I don’t really see anything wrong in what you showed. It makes no sense that Caddy would continually renew the same certificates. Are you watching the file modification time of those certificates? Are they constantly being updated?

job_noam · February 7, 2022, 7:15am

No change on the folder.
Now I took another look at my logs and it looks like all the requests are to domains without “www.”, but all those domains are pointing to our servers only with “www.”.
So why is Caddy trying to get SSL for those domains?! that way the validation fails all the time for them, and also I’m over the rate limit of Letsencrypt.

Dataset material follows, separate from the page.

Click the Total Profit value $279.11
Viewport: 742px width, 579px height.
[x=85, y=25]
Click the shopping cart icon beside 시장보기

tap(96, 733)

Does it need to work like that?

job_noam · February 7, 2022, 1:26pm

I found the issue, my ASK sends 200 responses also for domains without WWW.
Those domains are not pointing to my Caddy servers but I believe the ACME try them with the CADDY IP I send him.
It’s also the issue that gets me to the rate limit all the time.

Thanks for the help.

francislavoie · February 7, 2022, 4:26pm

Hmm… someone must have tried to hit your server with those domains though, because Caddy wouldn’t attempt to issue certificates for them unless it sees that domain in the TLS handshake.

Glad you found the issue though.

system · March 8, 2022, 2:31pm

This topic was automatically closed after 30 days. New replies are no longer allowed.